(Stored data)
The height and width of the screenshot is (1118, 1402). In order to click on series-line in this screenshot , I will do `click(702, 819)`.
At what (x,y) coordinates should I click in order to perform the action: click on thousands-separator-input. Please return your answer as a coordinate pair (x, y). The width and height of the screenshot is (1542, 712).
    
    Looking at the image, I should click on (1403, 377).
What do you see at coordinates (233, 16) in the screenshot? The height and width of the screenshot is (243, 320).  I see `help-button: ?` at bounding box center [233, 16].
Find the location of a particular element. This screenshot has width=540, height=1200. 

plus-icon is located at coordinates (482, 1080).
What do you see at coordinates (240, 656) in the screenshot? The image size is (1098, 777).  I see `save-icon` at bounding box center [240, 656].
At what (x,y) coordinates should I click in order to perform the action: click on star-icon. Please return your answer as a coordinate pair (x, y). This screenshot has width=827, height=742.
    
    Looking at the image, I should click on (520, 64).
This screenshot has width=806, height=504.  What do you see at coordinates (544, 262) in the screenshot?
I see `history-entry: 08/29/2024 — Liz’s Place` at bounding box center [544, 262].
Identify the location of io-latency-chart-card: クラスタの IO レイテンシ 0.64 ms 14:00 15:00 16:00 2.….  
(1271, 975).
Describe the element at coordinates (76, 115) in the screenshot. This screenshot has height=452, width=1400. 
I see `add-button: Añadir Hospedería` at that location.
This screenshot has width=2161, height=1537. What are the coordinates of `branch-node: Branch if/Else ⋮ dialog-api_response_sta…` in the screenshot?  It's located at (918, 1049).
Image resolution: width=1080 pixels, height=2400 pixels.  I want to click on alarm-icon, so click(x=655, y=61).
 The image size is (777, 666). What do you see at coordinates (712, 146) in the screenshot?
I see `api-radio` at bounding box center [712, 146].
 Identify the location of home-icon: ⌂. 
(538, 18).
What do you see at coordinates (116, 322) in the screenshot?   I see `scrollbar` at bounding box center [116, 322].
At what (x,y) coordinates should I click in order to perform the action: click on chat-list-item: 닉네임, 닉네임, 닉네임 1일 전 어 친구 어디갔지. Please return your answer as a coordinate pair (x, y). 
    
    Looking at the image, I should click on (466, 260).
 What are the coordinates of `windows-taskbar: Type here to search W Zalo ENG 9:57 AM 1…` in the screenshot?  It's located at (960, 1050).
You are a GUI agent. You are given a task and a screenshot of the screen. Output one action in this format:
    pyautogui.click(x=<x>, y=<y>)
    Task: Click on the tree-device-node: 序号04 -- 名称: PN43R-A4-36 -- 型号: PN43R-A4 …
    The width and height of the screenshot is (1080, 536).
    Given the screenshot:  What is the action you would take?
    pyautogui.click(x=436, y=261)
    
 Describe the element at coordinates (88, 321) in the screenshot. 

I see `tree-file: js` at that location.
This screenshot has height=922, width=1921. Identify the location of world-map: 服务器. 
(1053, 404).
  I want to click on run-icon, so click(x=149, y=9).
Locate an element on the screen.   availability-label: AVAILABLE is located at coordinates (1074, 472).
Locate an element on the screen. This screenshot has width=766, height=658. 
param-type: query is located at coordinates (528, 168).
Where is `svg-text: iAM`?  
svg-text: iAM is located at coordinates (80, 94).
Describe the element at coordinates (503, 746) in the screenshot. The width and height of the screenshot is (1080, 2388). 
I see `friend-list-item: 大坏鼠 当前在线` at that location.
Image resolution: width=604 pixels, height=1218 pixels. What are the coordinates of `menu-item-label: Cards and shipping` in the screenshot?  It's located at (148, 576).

▶ [Problem details] Pull out every line of the items that contains the string "list".

▶ [Answer box]
At what (x,y) coordinates should I click in order to perform the action: click on chat-list-item: 닉네임, 닉네임, 닉네임 1일 전 어 친구 어디갔지. Please return your answer as a coordinate pair (x, y). 
I see `friend-list-item: 大坏鼠 当前在线` at that location.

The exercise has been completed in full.